> [Exercise requirements] For the data below, transcribe the part that opens with the line containing "Instruction: Click Google" and closes with the line containing "Viewport: 367px width, 229px", exactly and with no pictures.

> [Data to examine]
[Start of Attachment]

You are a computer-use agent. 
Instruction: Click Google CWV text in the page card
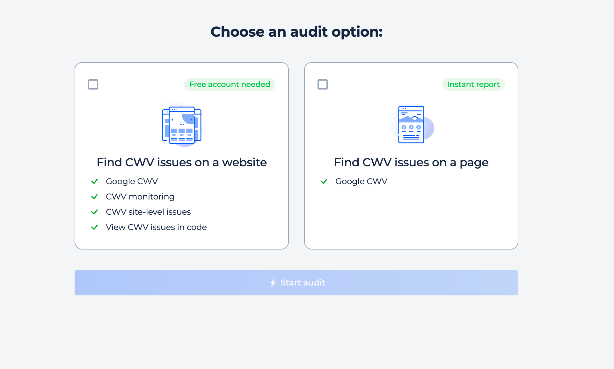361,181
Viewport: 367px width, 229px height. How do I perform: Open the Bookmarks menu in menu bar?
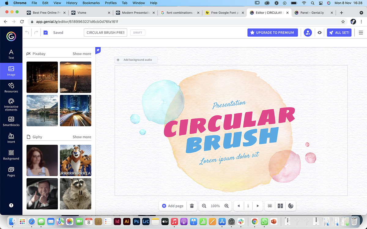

[End of Attachment]
[Start of Attachment]

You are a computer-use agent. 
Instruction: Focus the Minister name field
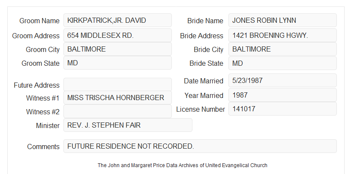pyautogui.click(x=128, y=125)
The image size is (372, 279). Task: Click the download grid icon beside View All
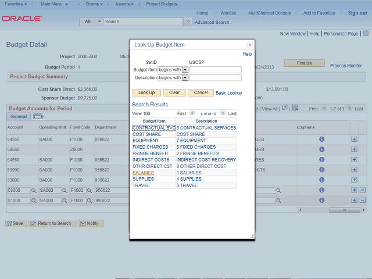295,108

[End of Attachment]
[Start of Attachment]

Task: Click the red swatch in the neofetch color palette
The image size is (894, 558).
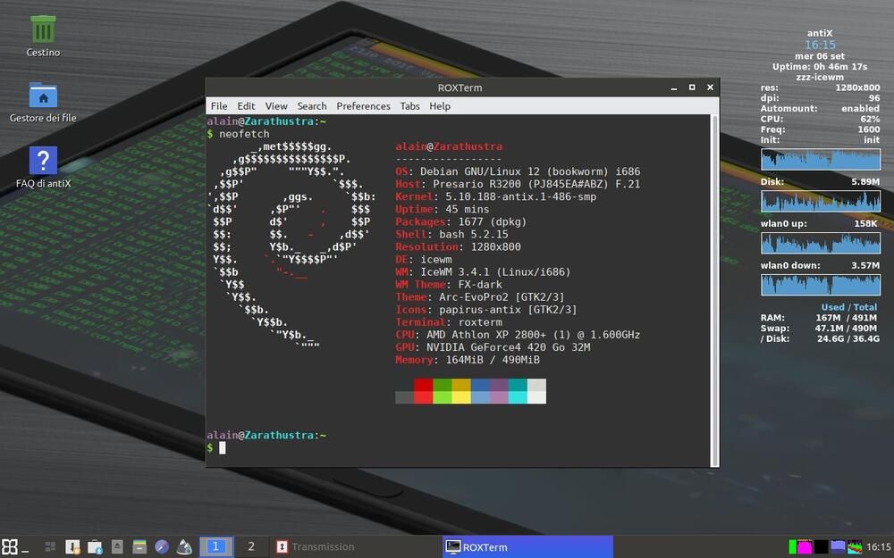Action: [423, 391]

[End of Attachment]

> [Task output]
Instruction: Click Google CWV text in the page card
361,181
Viewport: 367px width, 229px height. How do I perform: Open the Bookmarks menu in menu bar?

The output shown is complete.